*WHAT NEEDS TO BE DONE*.
For this exercise, reproduce the entries below exactly, but only from the line containing "Viewport: 965px width, 560px" through the line containing "Star this dashboard as favorite", both included.

*EXTRACTED MATERIAL*.
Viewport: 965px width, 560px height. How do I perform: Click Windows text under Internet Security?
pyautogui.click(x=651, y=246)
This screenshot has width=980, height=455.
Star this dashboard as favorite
==
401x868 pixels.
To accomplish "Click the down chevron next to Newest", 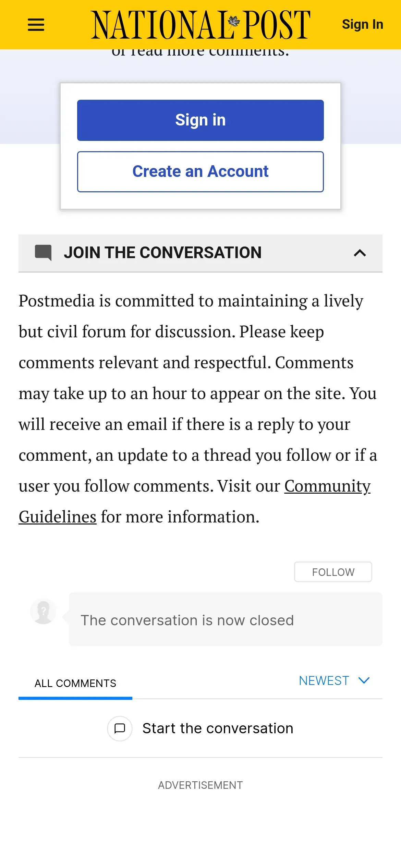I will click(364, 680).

*RESULT FOR THIS TASK*.
Viewport: 965px width, 560px height. How do I perform: Click Windows text under Internet Security?
pyautogui.click(x=651, y=246)
This screenshot has width=980, height=455.
Star this dashboard as favorite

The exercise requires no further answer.